Of course, for almost a decade now, many writers - primarily in their teens and 20s - have been exploiting new Internet technologies to publish their work on the Web. In the mid '90s, Web magazines like Slate.com and Salon.com published literary and critical essays online, while news sources like Time Magazine and Reuters explored the Web's possibilities for media communications. More recently, bestselling thriller writer Stephen King self-published two new novels online, with mixed results.
But Epstein represents the old order of postwar New York publishers. In his 50 years in the business, he's seen monumental writers like Ralph Ellison and W.H. Auden come and go. He hired on as a young editor at Random House back when the company worked out of an actual house. His office was in an old bedroom, and he sometimes came to work to find that one of his authors had spent the night there.
In contrast to the almost familial relationships between writers and editors in those days, Web publishing today looks like a fly-by-night free-for-all. Venerable editors, critics, and publishers of Epstein's generation tend to shy away from the whole mess. Epstein notes that John Leonard, a near-contemporary of his, wrote this month in the New York Review of Books that predictions about a coming age of Internet publishing make him wonder, with Rimbaud, whether "It can only be the end of the world, ahead of time."
Not for Epstein.
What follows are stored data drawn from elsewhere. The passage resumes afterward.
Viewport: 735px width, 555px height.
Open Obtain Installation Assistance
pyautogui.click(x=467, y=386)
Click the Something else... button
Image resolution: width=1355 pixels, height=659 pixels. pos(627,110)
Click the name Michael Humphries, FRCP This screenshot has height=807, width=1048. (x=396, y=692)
He's traveled this road before. In his 20s, he touched off a revolution in paperback publishing in the US. There were people who resisted that change too: hardcover purists, who feared that inexpensive and widely-available paperbacks would mean the end of great and beautiful books. Instead, the trade paperback publishing that Epstein initiated made a great body of American literature available to audiences who might never have read it otherwise.
But even though Epstein's accomplished career could provide ample excuse for nostalgia - he also co-founded the New York Review of Books and the Library of America - he is instead looking ahead to the future of publishing.